Tudo parecia tranquilo na área de tratamento de água, mas acabamos encontrando clones no caminho de volta. Eles não eram incisivos e agressivos a ponto de pular em cima de nós com garras de fora; em vez disso, tinham as mesmas agulhas longas e grossas que a gente - quase duas vezes mais compridas que nossos punhos fechados -, além do mesmo jeito calmo e calculado, o que dificultava bastante na hora de adivinhar quem era a verdadeira.

Nós não éramos as únicas clonadas ali, o que, no começo, não era problema, pois sabíamos que os outros não estavam ali. Mas então os vimos chegar pelo corredor, provavelmente sentindo suas forças sendo absorvidas, e então tudo virou uma confusão. Era o tipo de coisa que eu evitava tomando as decisões, e que eles acabavam fazendo quando eu não estava perto.

Não havia perigo de vida, mas se não acertássemos os clones rápido o suficiente, estaríamos com problemas.
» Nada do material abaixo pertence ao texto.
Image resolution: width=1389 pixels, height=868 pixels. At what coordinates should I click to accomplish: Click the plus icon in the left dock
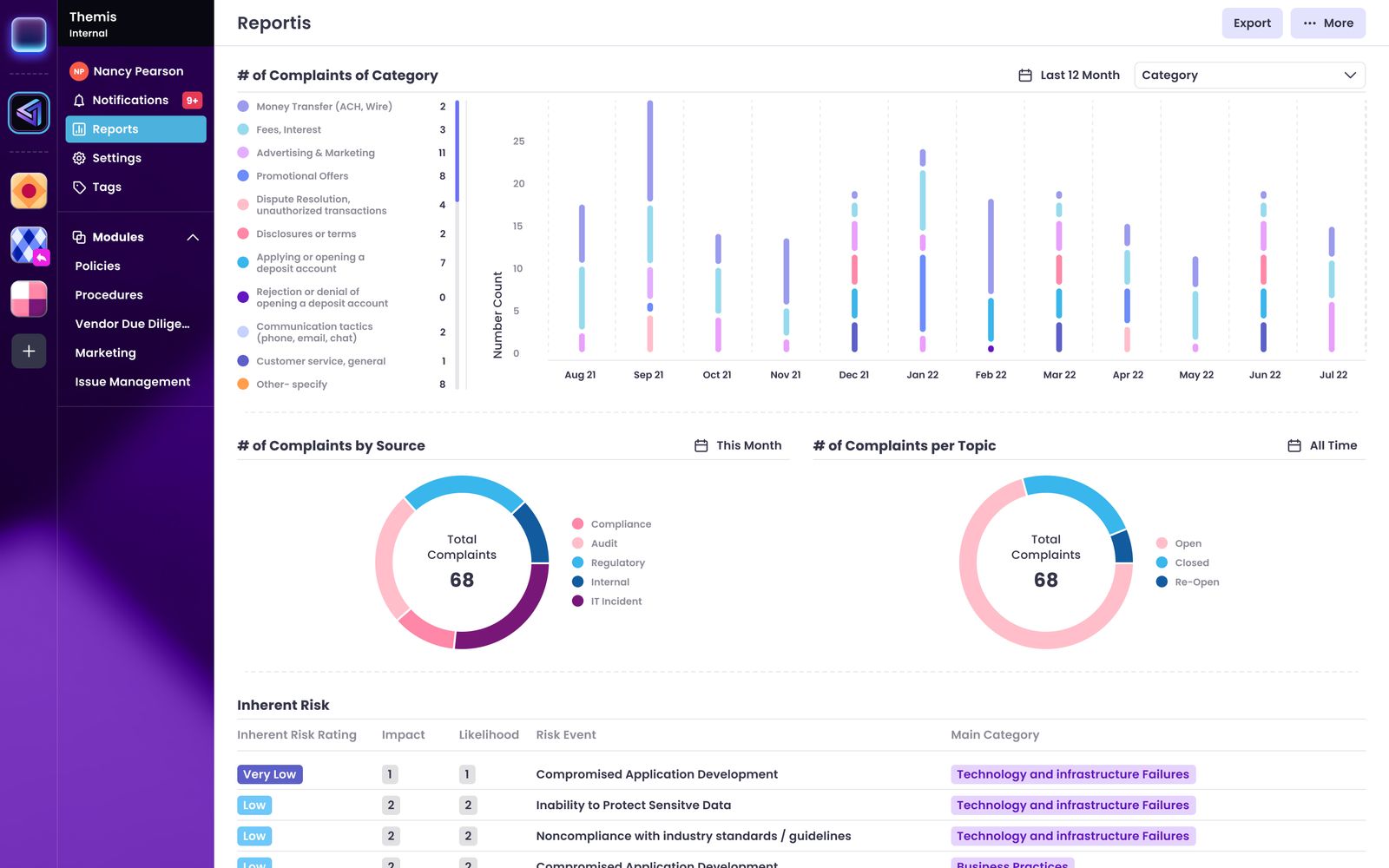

Em algum momento eu acidentalmente acertei o Pete verdadeiro no pé - não me pergunte como -, e se não tivesse acertado o verdadeiro logo em seguida, ele teria desmaiado; já era possível ver as olheiras de cansaço em seu rosto. Apesar de IAs normalmente não serem assassinas, ninguém estava ansioso para saber o que aconteceria se todos nós desmaiássemos ao mesmo tempo.

Finalmente, conseguimos identificar e sumir com todos. O último clone se esvaiu em pixels diante dos meus olhos.

Um tempo depois, uma frota de pequenas naves apareceu na base. Eles ficaram tão surpresos em nos ver lá quanto nós estávamos depois que começamos a entender as coisas - o que quer dizer não muito.

Nós batemos um papo em grupos independentes. O moço com quem eu falava - mais ou menos na faixa dos quarenta, com cabelo ralo e bigodes escuros - nos ofereceu carona para casa, e eu sabia que os outros estavam fazendo ofertas semelhantes aos outros.

Eu não sei se iria para casa. A vida ali não era tão ruim. Talvez depois, quem sabe? Os outros talvez tivessem a mesma opinião. Ou talvez não. Eu não gostaria de ficar sozinha.